What’s natural is the microbe. All the rest—health, integrity, purity (if you like)—is a product of the human will, of a vigilance that must never falter. The good man, the man who infects hardly anyone, is the man who has the fewest lapses of attention.

Religion In times of calamity, people often turn to religion, and Camus examines this response in the novel. In contrast to the humanist beliefs of Rieux, Rambert, and Tarrou, the religious perspective is given in the sermons of the stern Jesuit priest, Father Paneloux. While the other main characters believe there is no rational explanation for the outbreak of plague, Paneloux believes there is. In his first sermon, given during the first month of the plague, Paneloux describes the epidemic as the “flail of God,” through which God separates the wheat from the chaff, the good from the evil. Paneloux is at pains to emphasize that God did not will the calamity: “He looked on the evil-doing in the town with compassion; only when there was no other remedy did He turn His face away, in order to force people to face the truth about their life.” In Paneloux’s view, even the terrible suffering caused by the plague works ultimately for good. The divine light can still be seen even in the most catastrophic events, and a Christian hope is granted to all.

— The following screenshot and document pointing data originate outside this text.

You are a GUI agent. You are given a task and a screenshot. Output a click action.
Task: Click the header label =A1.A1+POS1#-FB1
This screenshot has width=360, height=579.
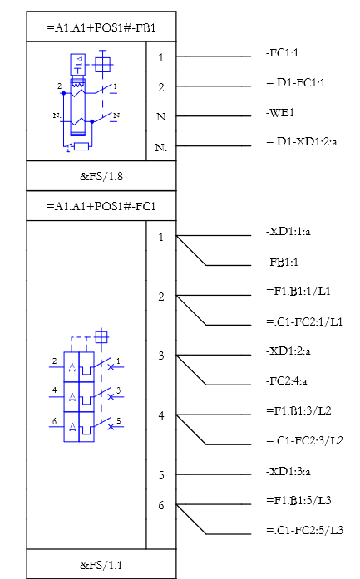point(101,27)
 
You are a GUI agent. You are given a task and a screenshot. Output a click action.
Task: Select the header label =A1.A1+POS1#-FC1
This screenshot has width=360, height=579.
point(101,206)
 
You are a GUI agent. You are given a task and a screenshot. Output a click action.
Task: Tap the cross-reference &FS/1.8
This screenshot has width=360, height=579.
point(101,176)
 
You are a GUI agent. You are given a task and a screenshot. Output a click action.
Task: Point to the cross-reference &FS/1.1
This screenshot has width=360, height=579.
point(101,565)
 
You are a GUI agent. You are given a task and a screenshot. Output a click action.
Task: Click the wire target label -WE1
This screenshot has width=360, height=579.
point(280,113)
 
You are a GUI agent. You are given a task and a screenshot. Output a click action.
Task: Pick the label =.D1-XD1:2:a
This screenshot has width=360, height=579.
point(302,141)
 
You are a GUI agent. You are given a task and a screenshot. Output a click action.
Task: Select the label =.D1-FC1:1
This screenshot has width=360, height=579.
point(296,82)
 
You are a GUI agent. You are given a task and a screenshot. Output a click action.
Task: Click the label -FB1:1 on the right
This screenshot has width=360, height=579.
point(282,262)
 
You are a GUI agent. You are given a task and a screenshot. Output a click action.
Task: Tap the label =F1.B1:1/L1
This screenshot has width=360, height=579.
point(298,291)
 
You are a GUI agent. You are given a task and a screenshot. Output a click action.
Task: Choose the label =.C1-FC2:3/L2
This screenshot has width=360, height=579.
point(304,440)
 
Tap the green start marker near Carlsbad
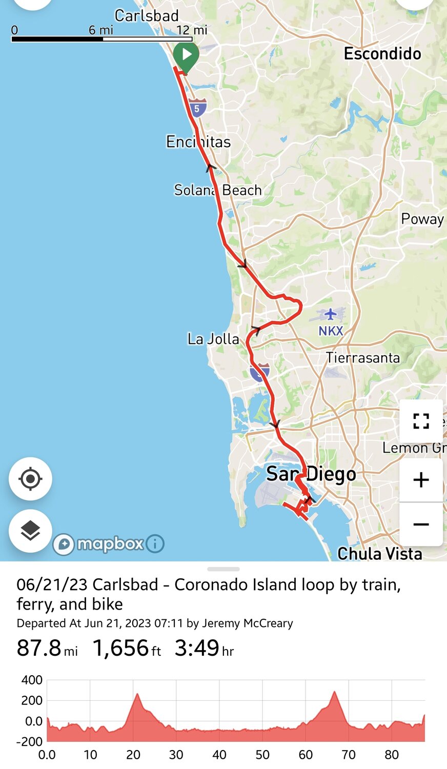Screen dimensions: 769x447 (x=186, y=55)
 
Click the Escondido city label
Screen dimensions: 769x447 (x=382, y=54)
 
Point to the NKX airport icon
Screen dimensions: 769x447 (x=331, y=314)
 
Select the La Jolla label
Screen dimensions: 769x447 (x=213, y=339)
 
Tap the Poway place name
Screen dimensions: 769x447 (x=422, y=219)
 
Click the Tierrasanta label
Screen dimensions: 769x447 (x=363, y=357)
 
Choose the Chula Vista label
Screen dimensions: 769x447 (x=380, y=554)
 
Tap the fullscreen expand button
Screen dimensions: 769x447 (x=421, y=421)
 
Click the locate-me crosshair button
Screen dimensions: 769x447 (x=30, y=479)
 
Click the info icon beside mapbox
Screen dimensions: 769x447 (x=155, y=543)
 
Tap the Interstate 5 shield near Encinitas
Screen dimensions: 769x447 (x=197, y=108)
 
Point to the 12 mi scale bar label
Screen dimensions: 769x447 (x=192, y=30)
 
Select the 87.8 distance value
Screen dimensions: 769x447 (x=39, y=648)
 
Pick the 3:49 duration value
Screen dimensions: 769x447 (x=197, y=648)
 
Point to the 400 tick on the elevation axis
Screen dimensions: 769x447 (x=32, y=680)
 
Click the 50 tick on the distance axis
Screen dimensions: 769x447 (x=262, y=755)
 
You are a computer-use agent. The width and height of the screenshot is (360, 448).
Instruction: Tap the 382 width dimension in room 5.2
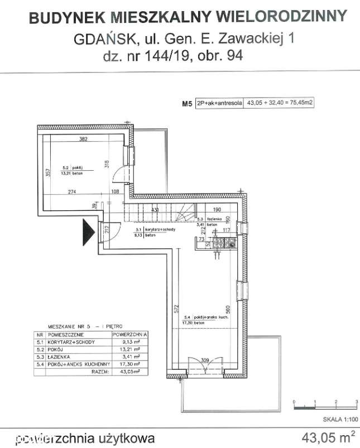click(x=84, y=139)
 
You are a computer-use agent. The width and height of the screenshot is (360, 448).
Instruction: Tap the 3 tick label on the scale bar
click(x=356, y=402)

Paneloux’s argument is based on the theology of St. Augustine, on which he is an expert, and it is accepted as irrefutable by many of the townspeople, including the magistrate, Othon. But it does not satisfy Rieux. Camus carefully manipulates the plot to bring up the question of innocent suffering. Paneloux may argue that the plague is a punishment for sin, but how does he reconcile that doctrine with the death of a child? The child in question is Jacques Othon, and Paneloux, along with Rieux and Tarrou, witnesses his horrible death. Paneloux is moved with compassion for the child, and he takes up the question of innocent suffering in his second sermon. He argues that because a child’s suffering is so horrible and cannot easily be explained, it forces people into a crucial test of faith: either we must believe everything or we must deny everything, and who, Paneloux asks, could bear to do the latter? We must yield to the divine will, he says; we cannot pick and choose and accept only what we can understand. But we must still seek to do what good lies in our power (as Paneloux himself does as one of the volunteers who fights the plague).

When Paneloux contracts the plague himself, he refuses to call a doctor. He dies according to his principles, trusting in the providence of God and not fighting against his fate. This is in contrast to Tarrou, who fights valiantly against death when his turn comes.

It is clear that Camus’s sympathy in this contrast of ideas lies with Rieux and Tarrou, but he also treats Paneloux with respect.